Now, I must say, I have no idea if there really is an Angela Cheng or a Sabrina O’Connor. This is what I know: In Cheng’s bio on Examiner.com, which I can no longer find on site, she listed herself as “a recent Communication Media Studies graduate of the University of Oklahoma,” and “the school newspaper’s pop music writer.”
But a University of Oklahoma representative told me on the phone in January that there had been no “Angela Cheng” to enroll or graduate within any timeframe that could reasonably be construed as “recent.” Similarly, no one at the school paper, the Oklahoma Daily could find any record of an Angela Cheng contributing. “Sabrina O’Connor,” meanwhile, represented herself in her Examiner.com bio as “a recent journalism graduate of Cal State Long Beach” and “a pop music writer for the university and local city newspapers.”

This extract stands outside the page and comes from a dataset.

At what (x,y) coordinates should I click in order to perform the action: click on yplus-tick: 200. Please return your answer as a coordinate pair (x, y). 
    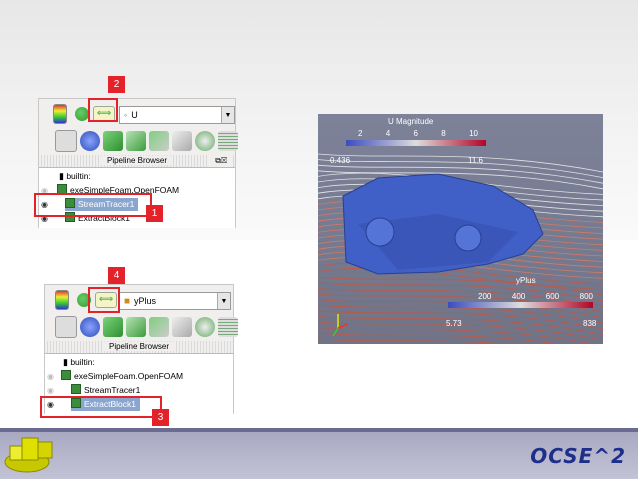
    Looking at the image, I should click on (485, 296).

Again, a school official told me there was no record to support the notion of enrollment or matriculation of a student by that name. And again, no one at the Daily 49er—Cal State’s student paper—was able to find evidence of a contributor by that name. As well, the photographer who had taken the picture that Cheng was using to identify herself publically shared that the image was being used without his permission.
So who is Angela Cheng? I have no idea, nor do I have the time or the inclination to report it out. There is no shortage of internet rumors regarding high-profile bloggers with an axe to grind against Lady Gaga. But I’d be no better than what I’m decrying if I named names on such flimsy support.

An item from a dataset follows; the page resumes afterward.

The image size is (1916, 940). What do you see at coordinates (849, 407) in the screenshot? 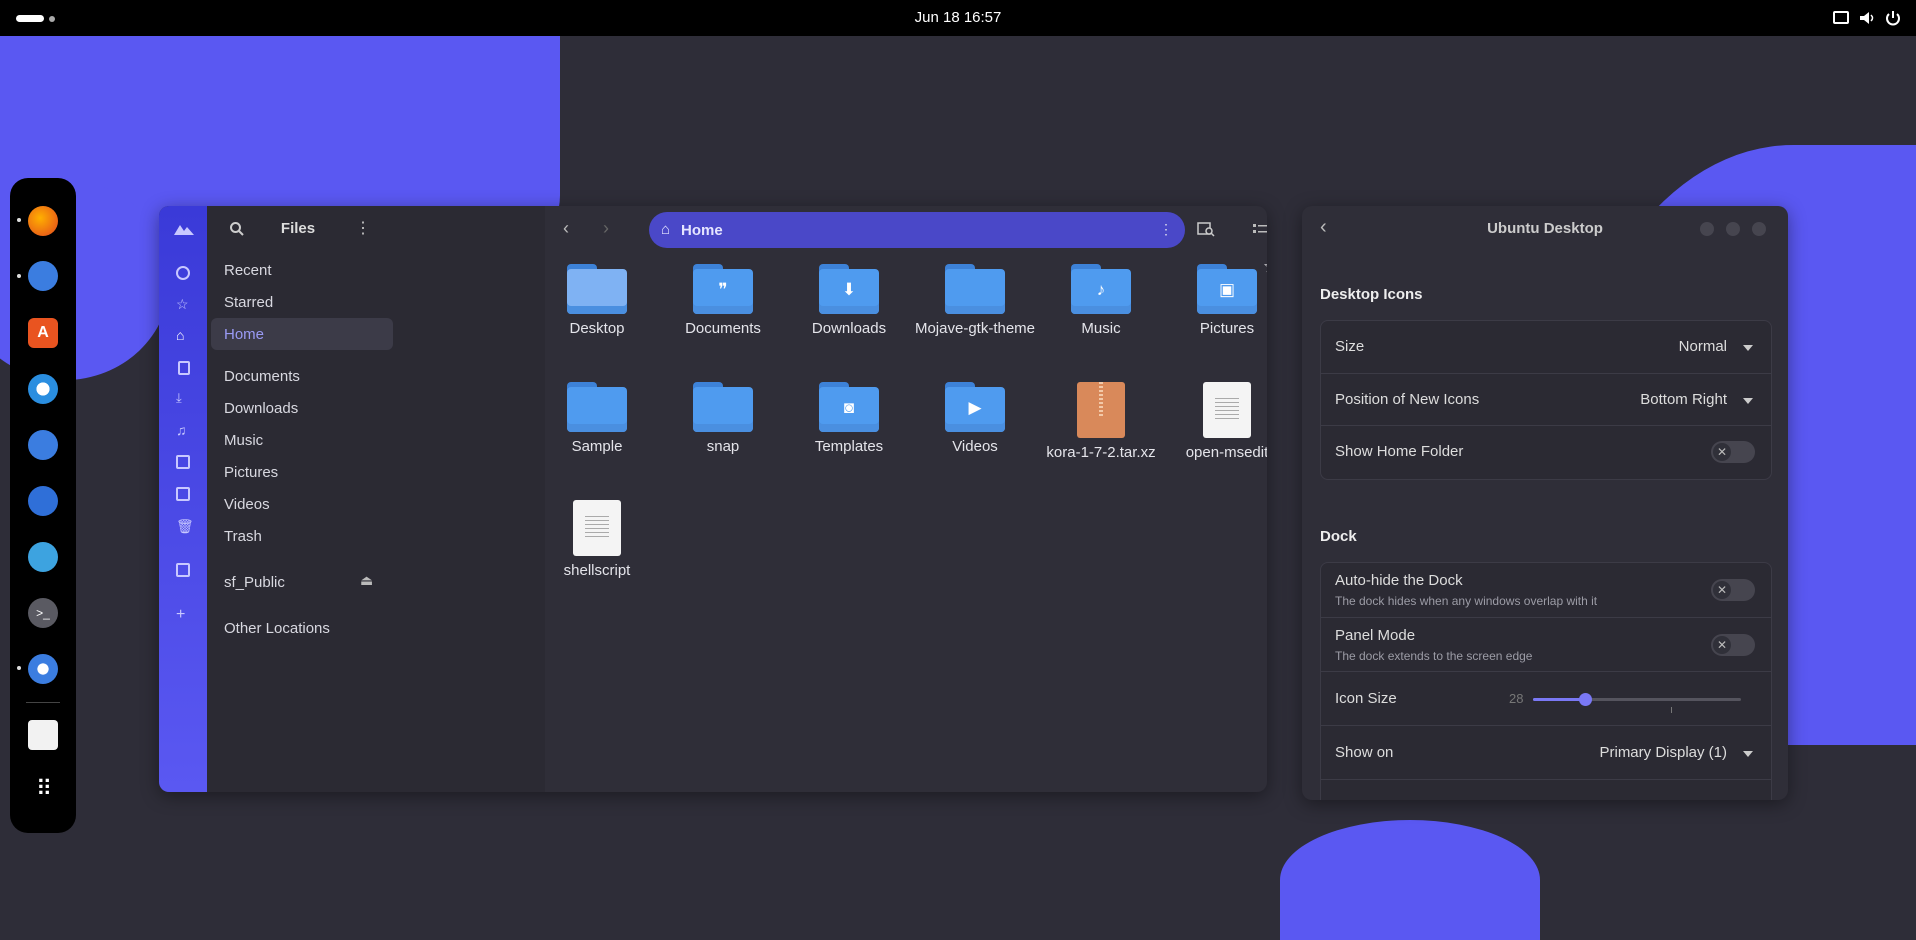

All of this leads back to the second dynamic in this whole scenario that remains eating at me: the ease at which the lie accomplishes the truth. No one I’ve spoken with in or around Gaga’s camp or in the music business as a whole—and I have a decent source or two, trust—believes there was a $25 million dollar marketing budget on Gaga’s Artpop campaign. And yet suddenly, there it is, like wildfire, spreading in too many pop-culture outlets to be ignored. What can Gaga do? Ignore it and let people believe? Deny it and legitimize the claims of a person who may or may not exist? It’s a **** choice.

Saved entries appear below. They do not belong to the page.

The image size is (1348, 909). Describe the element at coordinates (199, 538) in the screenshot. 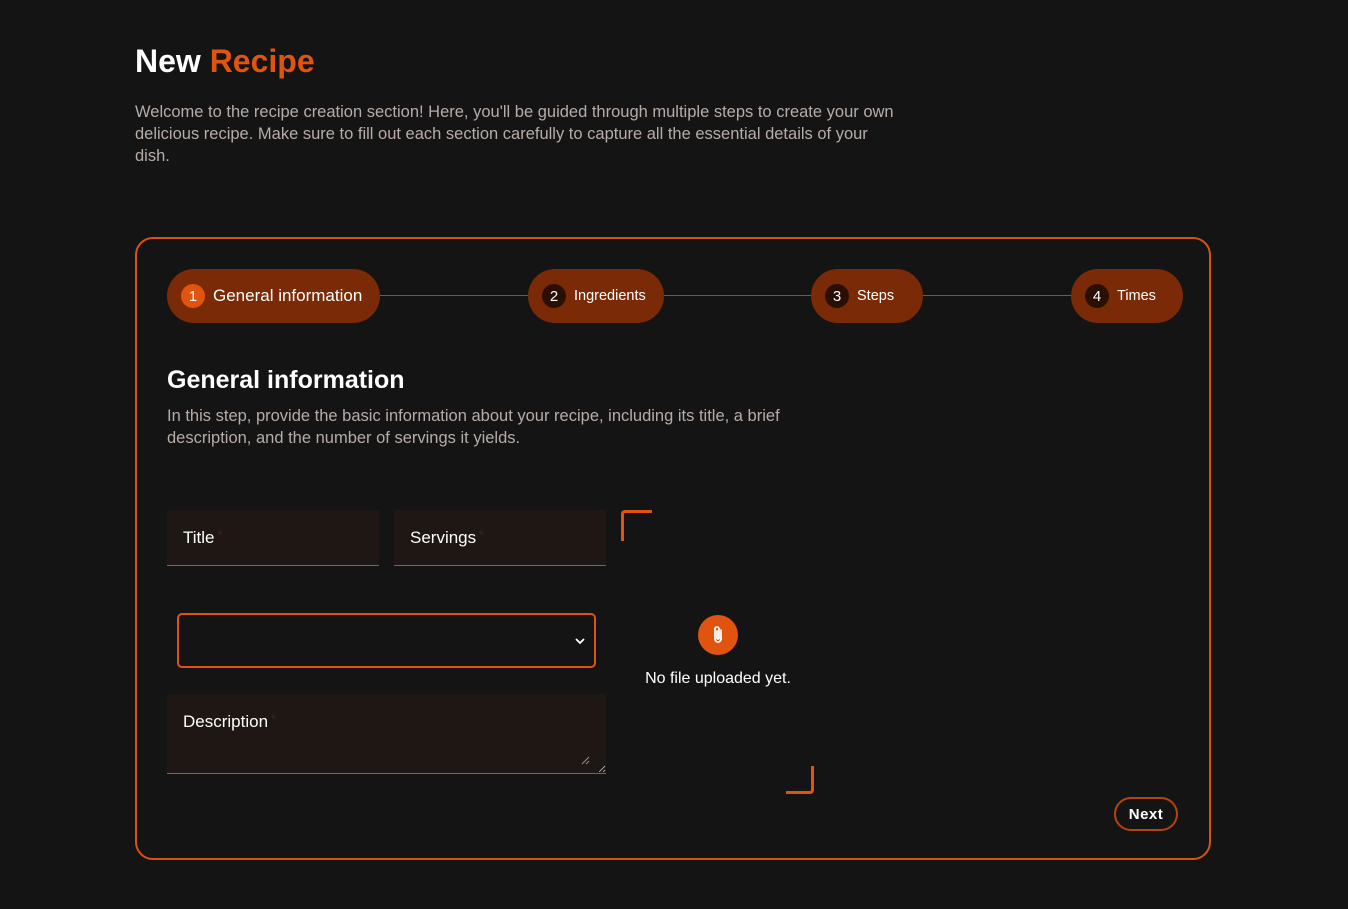

I see `title-label-text: Title` at that location.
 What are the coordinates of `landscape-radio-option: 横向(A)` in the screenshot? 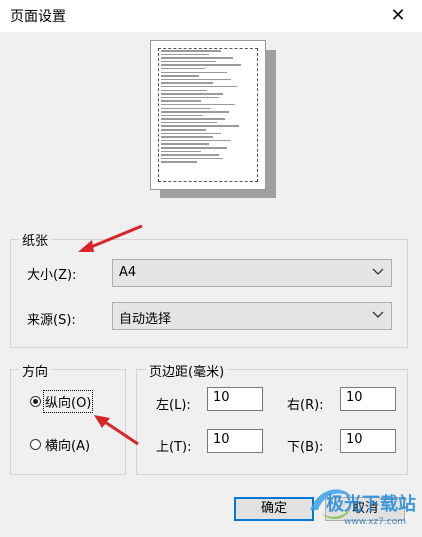 It's located at (60, 444).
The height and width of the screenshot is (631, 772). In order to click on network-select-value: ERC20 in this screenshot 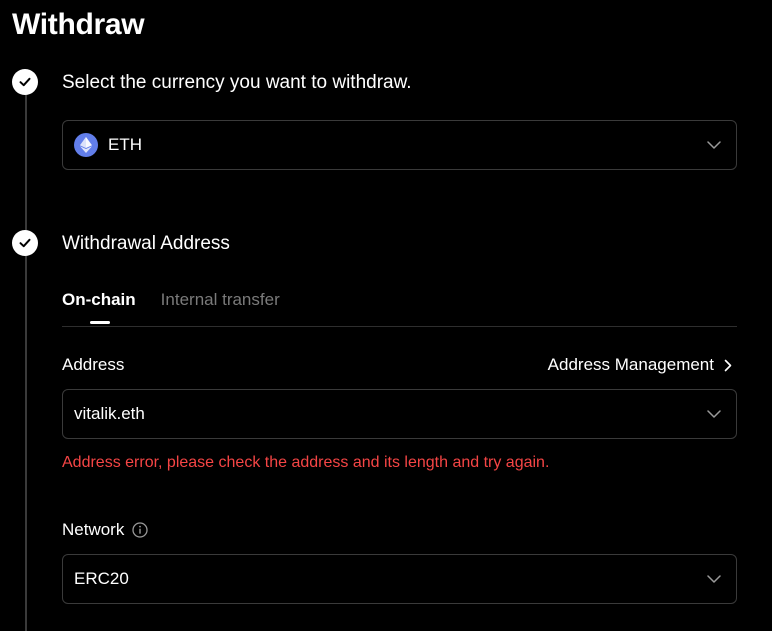, I will do `click(102, 578)`.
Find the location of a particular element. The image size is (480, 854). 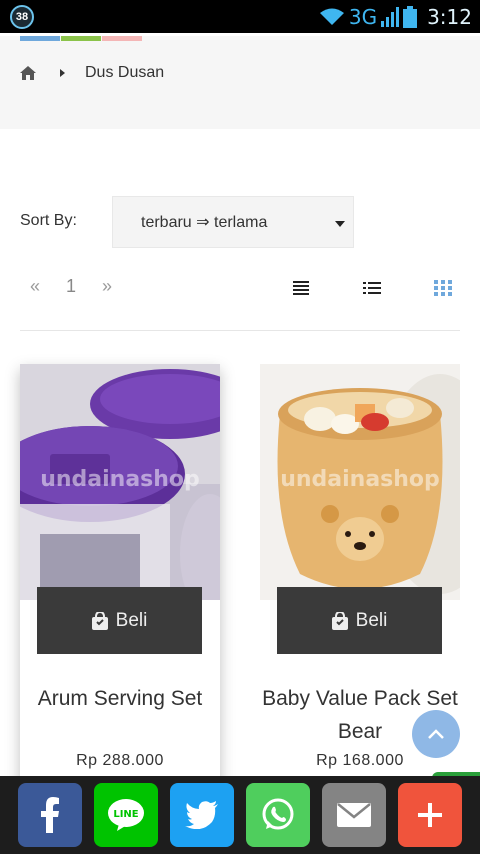

product-price: Rp 288.000 is located at coordinates (120, 760).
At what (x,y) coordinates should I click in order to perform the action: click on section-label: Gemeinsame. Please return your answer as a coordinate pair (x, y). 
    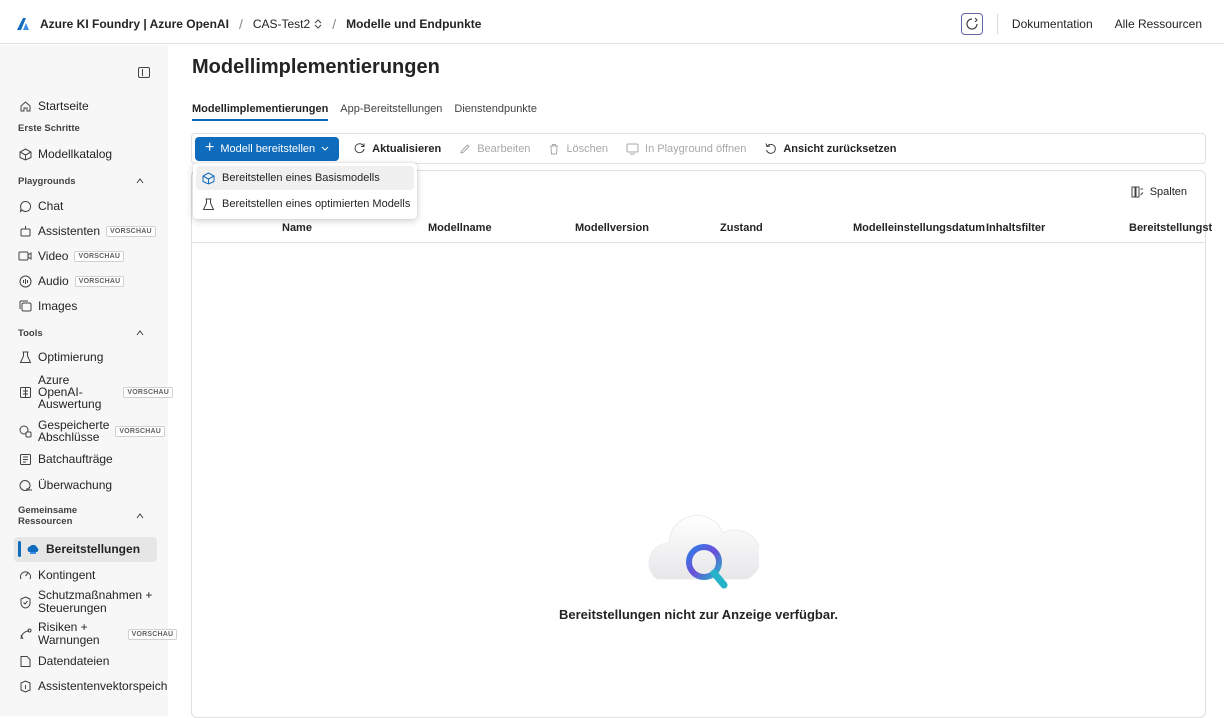
    Looking at the image, I should click on (48, 510).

And to a much lesser extent, it’s the choice I’m now faced with. You see, in the BuzzFeed editor’s first communication to me, he proposed, “I’m working on a story about a few online music critics including one in particular named Angela Cheng…There were some rumors flying around at the time you left Billboard that you were being fired over trying to help Lady Gaga’s chart positions, was there any truth to those rumors?”
So here I am, having to answer a reporter with a powerful platform behind him, because a person that I don’t believe to exist (“Angela Cheng”) posited what I know to be unfounded nonsense about my moving on from Billboard.
The only real lesson I can take away from this is that it’s better to be the platform than the person trusting the platform. This is why I decided to post all of this, after all this time. No, I wasn’t fired from Billboard for any sort of shenanigans—I wasn’t fired at all. To be clear, during the time I worked for Billboard, the amazing team of people I worked with and for built a consumer music brand where one hadn’t existed, grew a social following from zero to the millions, brought the Billboard Music Awards back to TV with ABC, grew traffic to Billboard.com by about 6X and won prestigious awards for our site relaunch and redesigned magazine. In early January, the company that owns Billboard re-structured some of its media holdings and formed a new company out of Billboard and the Hollywood Reporter. Janice Min, who had been having an incredible run of success as the editorial director of the Hollywood Reporter, was promoted to oversee both properties, and I was moved into an entrepreneurial role with the company, working on some new projects. This is not scandalous, but just an old-fashioned thing called the truth. As the above can attest, sometimes it’s stranger than fiction. You just need to be very, very careful about where you choose to read it.